An elderly Korean grandmother arrives to join her family on a remote American farm and soon causes trouble. No, I’m not talking about Minari, unfortunately, but rather the new Sam Raimi-produced horror film in which Sandra Oh experiences severe mommy issues. While the veteran actress does her best to infuse Umma (Korean for “mommy”) with some psychological depth to go along with its jump scares, this debut feature written and directed by Iris K. Shim proves the sort of minor chiller best experienced on late-night cable.
In this case, the grandmother happens to be dead, although that doesn’t stop her from popping up periodically (in the stern form of MeeWha Alana Lee) to wreak havoc on the lives of her daughter Amanda (Oh) and granddaughter Chris (Fivel Stewart, Atypical). Not that it’s hard to do, since the two seem to be already living a strange existence, supporting themselves on honey from their expansive bee colonies and living off the grid because Amanda apparently becomes ill if she’s anywhere near electricity. The two have formed a close, solitary bond, interrupted only by the occasional appearances of a friendly local (Dermot Mulroney, providing low-key gravitas) who sells their wares online. Although Fivel is approaching college age, she has no friends — and even if she did, she’d have no way of communicating with them since she has no cell phone.

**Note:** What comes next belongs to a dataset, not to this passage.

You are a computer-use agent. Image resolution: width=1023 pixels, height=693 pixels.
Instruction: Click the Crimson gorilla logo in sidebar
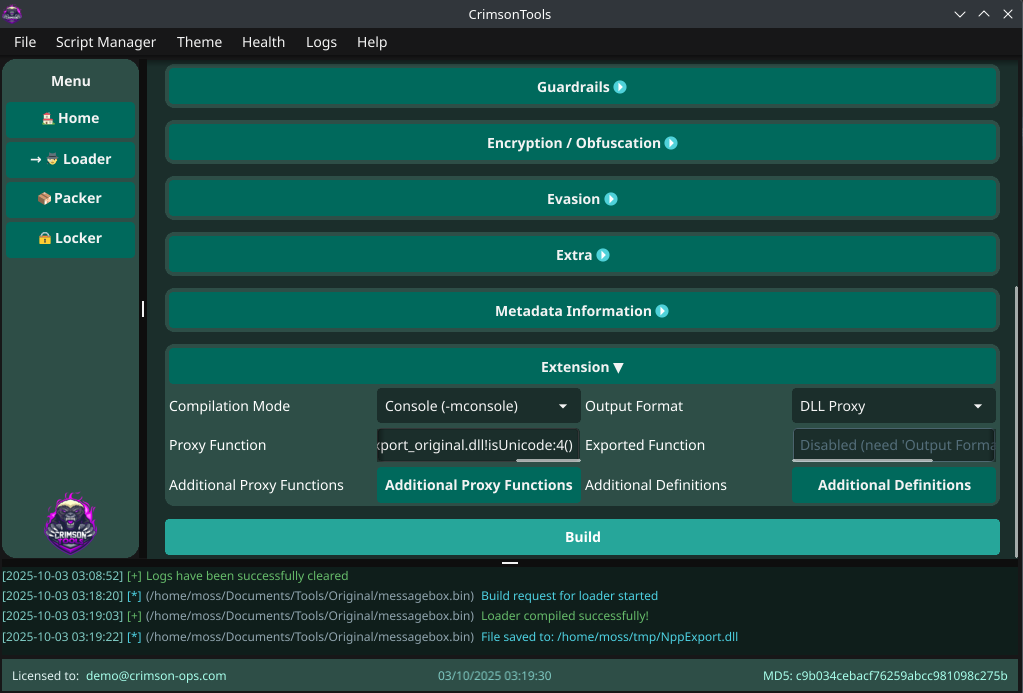70,522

Oh tries, but the movie’s mediocre.
Their peaceful life together is shattered by the unexpected arrival of Amanda’s uncle (Tom Yi) from Korea, who comes bearing a strange gift — a large box containing her recently deceased mother’s few possessions, as well as her ashes. Amanda, long estranged from her “umma,” wants no part of it, and for good reason, since bad things begin to happen not long after her uncle leaves. It seems that mother and daughter have some unfinished emotional business, which manifests itself by Amanda’s umma making eerie appearances and hectoring her daughter (in subtitled Korean).

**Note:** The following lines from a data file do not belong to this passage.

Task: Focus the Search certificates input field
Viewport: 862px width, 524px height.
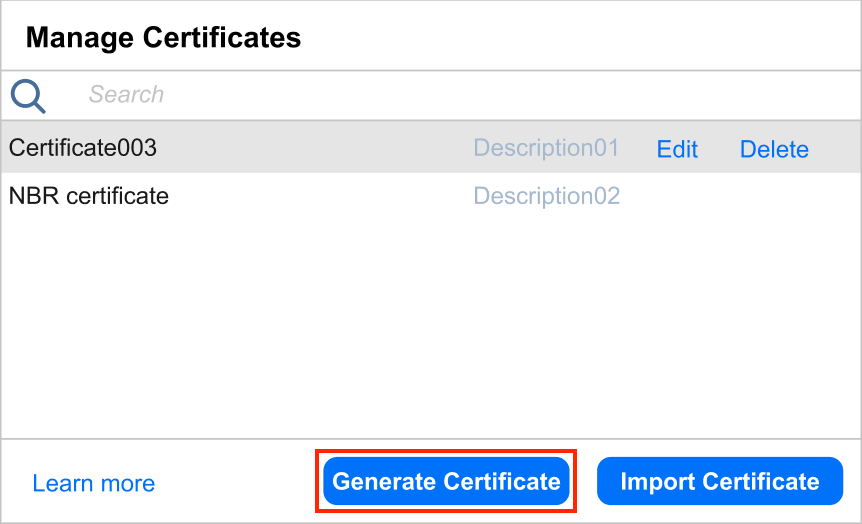Action: (x=300, y=95)
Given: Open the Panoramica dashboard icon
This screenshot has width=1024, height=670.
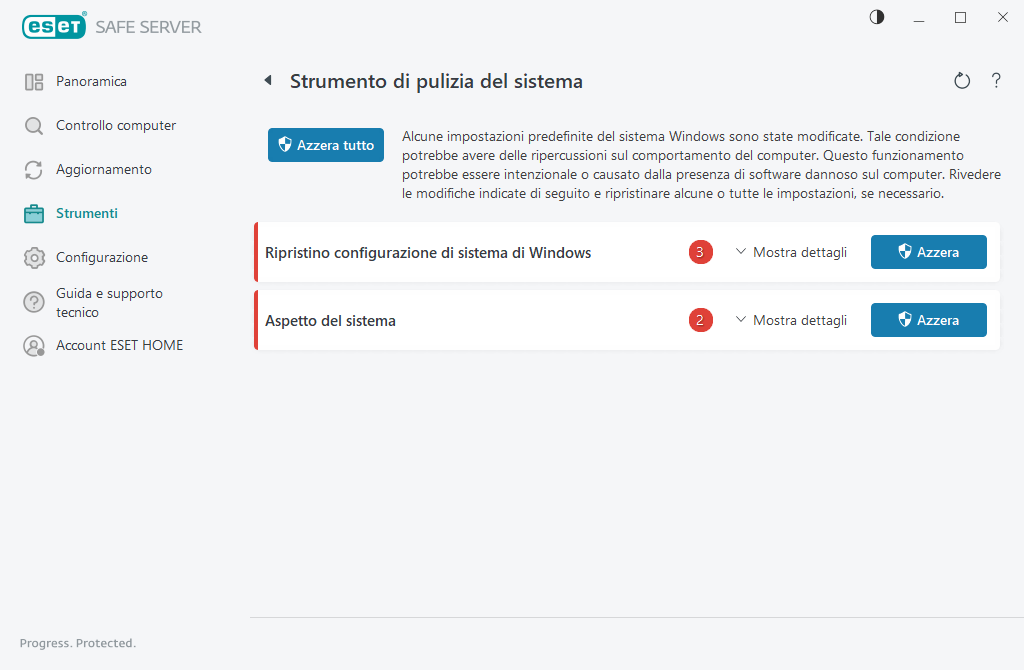Looking at the screenshot, I should click(x=33, y=81).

“We started as one, and we’ll end as one,” Umma ominously warns Amanda as she seems to be slowly taking possession of her.

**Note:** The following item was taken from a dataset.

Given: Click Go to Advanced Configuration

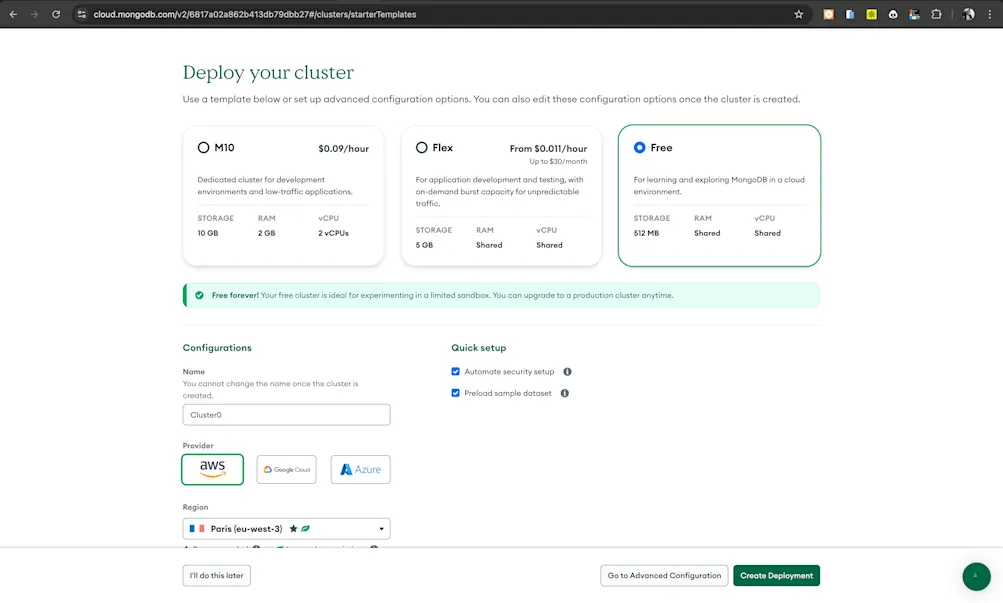Looking at the screenshot, I should click(663, 575).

The film’s familiar horror elements are less interesting than the quiet dramatic moments in which Chris starts to come out of her shell with the aid of the business associate’s visiting niece (Odeya Rush), who befriends her and opens her eyes to the idea that her mother’s supposed allergy to electricity may be imaginary. Stewart’s sensitive performance as the confused daughter who loves her mother but yearns to establish her own life gives the proceedings some much-needed heart.
Writer-director Shin’s labored attempts to use genre tropes to explore the complexities of domineering mother-daughter relationships never fully develops. Plot elements are often left dangling and the storyline borders on incoherent at times, as if many scenes had been left on the cutting room floor (the film runs a brief 83 minutes including credits, which makes it seem less tight than choppy). There are more than a few scarily arresting moments, such as Amanda’s umma seemingly attempting to drag her daughter with her into her grave, but they never coalesce into a consistent visual style.
Oh, who’s on the other end of complicated mother/daughter relationship issues in the current Pixar release Turning Red, delivers a fully committed performance, gamely going through the physically demanding horror film paces and being unafraid to make her character sometimes unsympathetic. But her strong efforts are not enough to lift Umma above its mediocre B-movie status.